● TASK TO COMPLETE: Transcribe, word for word and with nothing extra, the line containing "Where should I click to: Click the small" and each line that comes after it in the entries.

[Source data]

◇ ◇ ◇ ◇ ◇

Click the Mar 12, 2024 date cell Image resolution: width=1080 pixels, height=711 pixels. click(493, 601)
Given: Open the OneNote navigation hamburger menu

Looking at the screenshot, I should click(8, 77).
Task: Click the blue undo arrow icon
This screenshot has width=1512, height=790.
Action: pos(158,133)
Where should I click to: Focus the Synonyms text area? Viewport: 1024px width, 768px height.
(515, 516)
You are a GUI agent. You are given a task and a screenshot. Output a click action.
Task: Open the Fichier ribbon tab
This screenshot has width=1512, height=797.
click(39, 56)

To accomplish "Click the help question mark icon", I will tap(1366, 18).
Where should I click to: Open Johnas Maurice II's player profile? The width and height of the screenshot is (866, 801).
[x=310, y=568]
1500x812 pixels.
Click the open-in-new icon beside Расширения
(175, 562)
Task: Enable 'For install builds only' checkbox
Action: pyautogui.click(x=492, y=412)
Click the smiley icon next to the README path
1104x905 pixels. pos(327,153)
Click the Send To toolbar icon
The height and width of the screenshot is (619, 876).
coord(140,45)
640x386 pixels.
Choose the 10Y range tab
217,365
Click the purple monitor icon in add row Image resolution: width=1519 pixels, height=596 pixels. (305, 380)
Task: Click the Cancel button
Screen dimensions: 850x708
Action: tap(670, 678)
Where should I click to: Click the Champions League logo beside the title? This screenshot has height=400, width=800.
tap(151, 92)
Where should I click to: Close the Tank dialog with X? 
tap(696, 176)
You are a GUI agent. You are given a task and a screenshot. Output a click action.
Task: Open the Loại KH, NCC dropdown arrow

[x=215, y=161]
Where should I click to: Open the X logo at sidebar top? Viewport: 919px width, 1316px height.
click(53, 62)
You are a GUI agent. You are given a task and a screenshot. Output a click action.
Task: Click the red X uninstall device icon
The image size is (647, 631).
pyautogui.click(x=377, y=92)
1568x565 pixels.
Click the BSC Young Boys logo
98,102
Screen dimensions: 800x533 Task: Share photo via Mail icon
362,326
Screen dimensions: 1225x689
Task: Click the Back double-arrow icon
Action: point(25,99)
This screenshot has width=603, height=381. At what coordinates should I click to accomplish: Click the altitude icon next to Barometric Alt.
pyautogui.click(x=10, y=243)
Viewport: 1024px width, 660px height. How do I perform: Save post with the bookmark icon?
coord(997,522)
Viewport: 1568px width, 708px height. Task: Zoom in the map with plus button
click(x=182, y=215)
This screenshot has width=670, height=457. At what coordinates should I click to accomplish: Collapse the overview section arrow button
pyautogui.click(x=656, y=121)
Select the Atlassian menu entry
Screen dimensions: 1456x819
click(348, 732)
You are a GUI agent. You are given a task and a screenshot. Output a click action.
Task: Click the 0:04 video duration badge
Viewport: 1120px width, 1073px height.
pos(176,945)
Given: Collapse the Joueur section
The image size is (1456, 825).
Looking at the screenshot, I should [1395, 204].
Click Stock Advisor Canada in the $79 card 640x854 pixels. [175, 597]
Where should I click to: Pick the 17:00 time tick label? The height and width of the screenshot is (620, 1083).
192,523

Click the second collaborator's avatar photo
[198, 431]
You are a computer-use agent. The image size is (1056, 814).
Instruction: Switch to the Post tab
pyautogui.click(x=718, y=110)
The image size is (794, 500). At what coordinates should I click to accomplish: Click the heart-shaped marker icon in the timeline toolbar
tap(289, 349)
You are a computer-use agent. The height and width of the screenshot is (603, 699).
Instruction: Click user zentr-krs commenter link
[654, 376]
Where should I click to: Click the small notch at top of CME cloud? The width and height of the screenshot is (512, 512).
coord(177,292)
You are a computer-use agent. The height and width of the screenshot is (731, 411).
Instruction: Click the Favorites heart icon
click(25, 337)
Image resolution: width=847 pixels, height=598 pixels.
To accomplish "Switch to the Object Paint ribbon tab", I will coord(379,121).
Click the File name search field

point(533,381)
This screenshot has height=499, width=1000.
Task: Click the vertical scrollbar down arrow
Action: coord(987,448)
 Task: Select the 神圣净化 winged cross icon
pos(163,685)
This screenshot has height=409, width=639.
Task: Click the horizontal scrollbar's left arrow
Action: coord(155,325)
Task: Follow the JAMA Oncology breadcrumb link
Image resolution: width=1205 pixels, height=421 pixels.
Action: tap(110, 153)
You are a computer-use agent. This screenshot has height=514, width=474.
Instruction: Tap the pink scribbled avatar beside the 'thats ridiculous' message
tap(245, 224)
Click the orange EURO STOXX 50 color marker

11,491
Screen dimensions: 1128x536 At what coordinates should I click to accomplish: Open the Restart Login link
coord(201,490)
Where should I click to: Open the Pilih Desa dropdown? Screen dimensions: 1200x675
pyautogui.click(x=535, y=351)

◇ ◇ ◇ ◇ ◇

● REPLY TO THE EXERCISE:
Where should I click to: Click the small notch at top of CME cloud? The width and height of the screenshot is (512, 512).
coord(177,292)
You are a computer-use agent. The height and width of the screenshot is (731, 411).
Instruction: Click the Favorites heart icon
click(25, 337)
Image resolution: width=847 pixels, height=598 pixels.
To accomplish "Switch to the Object Paint ribbon tab", I will coord(379,121).
Click the File name search field

point(533,381)
This screenshot has height=499, width=1000.
Task: Click the vertical scrollbar down arrow
Action: coord(987,448)
 Task: Select the 神圣净化 winged cross icon
pos(163,685)
This screenshot has height=409, width=639.
Task: Click the horizontal scrollbar's left arrow
Action: coord(155,325)
Task: Follow the JAMA Oncology breadcrumb link
Image resolution: width=1205 pixels, height=421 pixels.
Action: tap(110, 153)
You are a computer-use agent. This screenshot has height=514, width=474.
Instruction: Tap the pink scribbled avatar beside the 'thats ridiculous' message
tap(245, 224)
Click the orange EURO STOXX 50 color marker

11,491
Screen dimensions: 1128x536 At what coordinates should I click to accomplish: Open the Restart Login link
coord(201,490)
Where should I click to: Open the Pilih Desa dropdown? Screen dimensions: 1200x675
pyautogui.click(x=535, y=351)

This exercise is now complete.